Here’s a look at some of their recent relative discoveries.
In the lab of Randy Blakely, Ph.D., professor in the Charles E. College of Medicine and executive director of the Brain Institute, researchers have discovered mutations in a gene that affects regulation of serotonin, a neurotransmitter implicated in autism spectrum disorder.
Using genetically engineered mice, the researchers found that a single mutation can cause changes in how a key serotonin regulatory molecule (SERT) interacts with partner proteins, resulting in a reduction of serotonin at brain synapses during development and throughout life, which Blakely believes can support traits of autism.
“It’s quite amazing that one of the smallest changes you can make in SERT can alter interactions with its partners,” Blakely said. The findings will enable scientists to identify SERT’s interacting proteins as possible drug targets.

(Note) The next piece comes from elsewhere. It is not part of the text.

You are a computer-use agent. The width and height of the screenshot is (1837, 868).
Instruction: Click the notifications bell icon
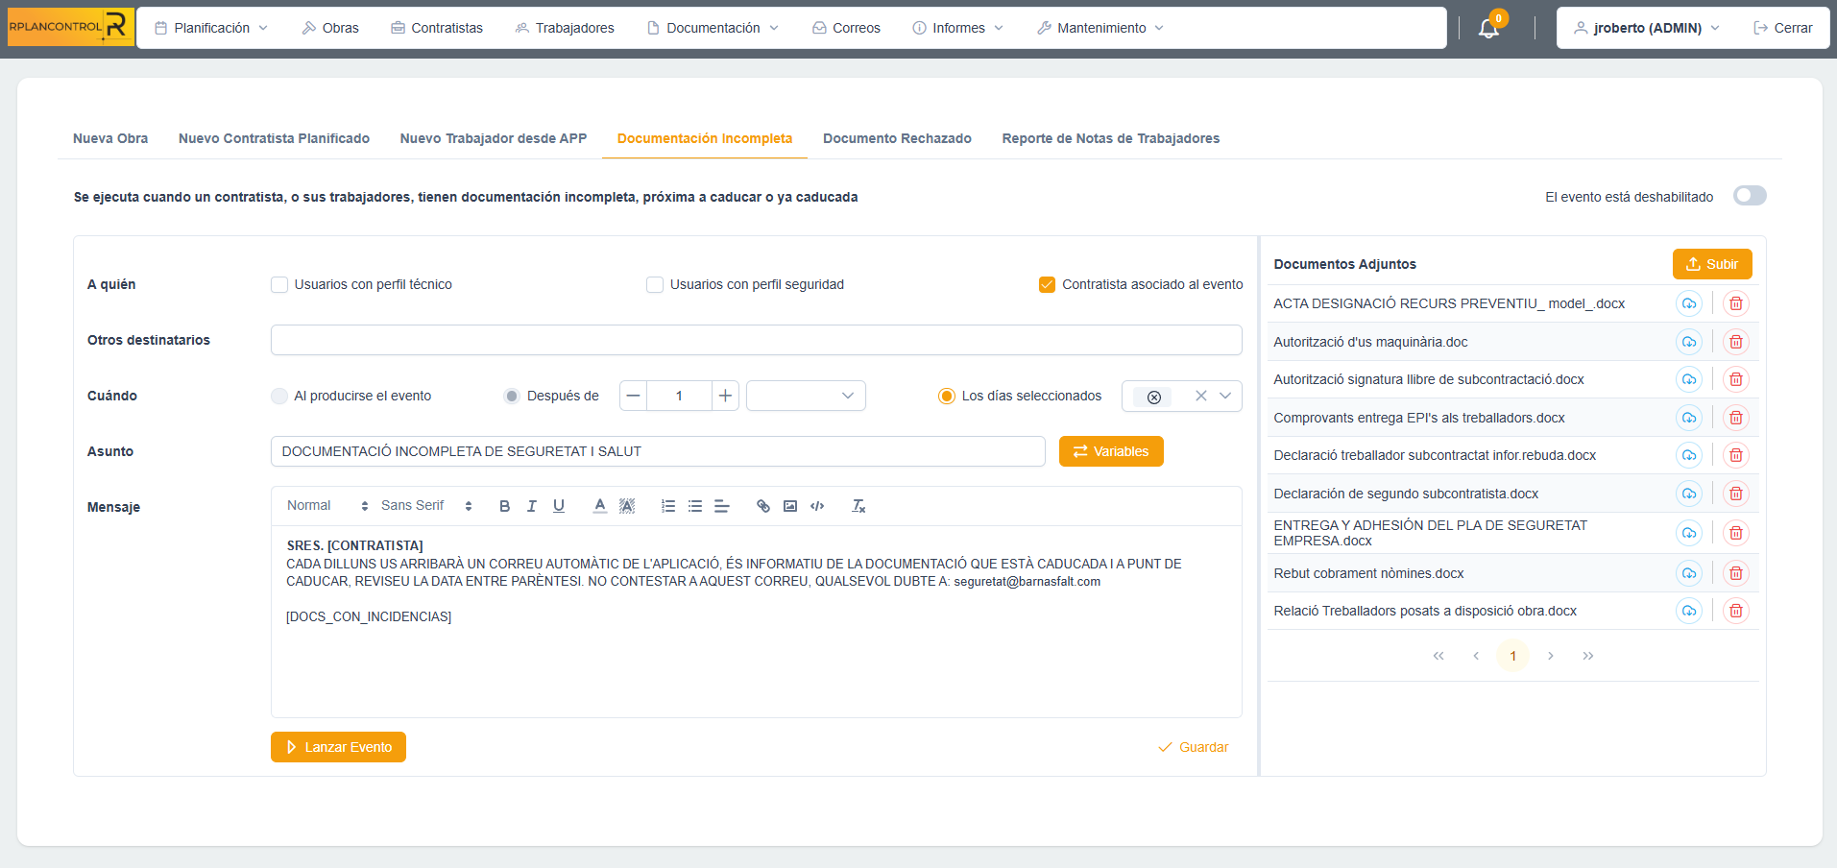(1488, 28)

Qi Zhang, Ph.D., research assistant professor in the College of Medicine, hypothesizes that the root cause of Alzheimer’s is an imbalance of cholesterol in brain cells and that the long-studied amyloid precursor protein (APP) is one of the regulators for cholesterol balance in the brain.
Cholesterol is indispensable for the functionality and integrity of synapses. As we age, our brains continuously lose cholesterol, making neurons more vulnerable to challenges like stress. Zhang’s lab discovered an intriguing relationship between APP and cholesterol — cholesterol dysregulation caused by APP mutations linking to familial Alzheimer’s. Working with genetically engineered mice whose APP was nullified, they found signs of synapse failure, neuronal death and dementia. “We hope to find whether the regulatory role of APP and cholesterol is neurologically meaningful and plays a role in the development of Alzheimer’s disease,” said Zhang, adding that he is also collaborating with The Scripps Research Institute to screen for drugs that can rebalance brain cholesterol and make brain cells more resilient during aging.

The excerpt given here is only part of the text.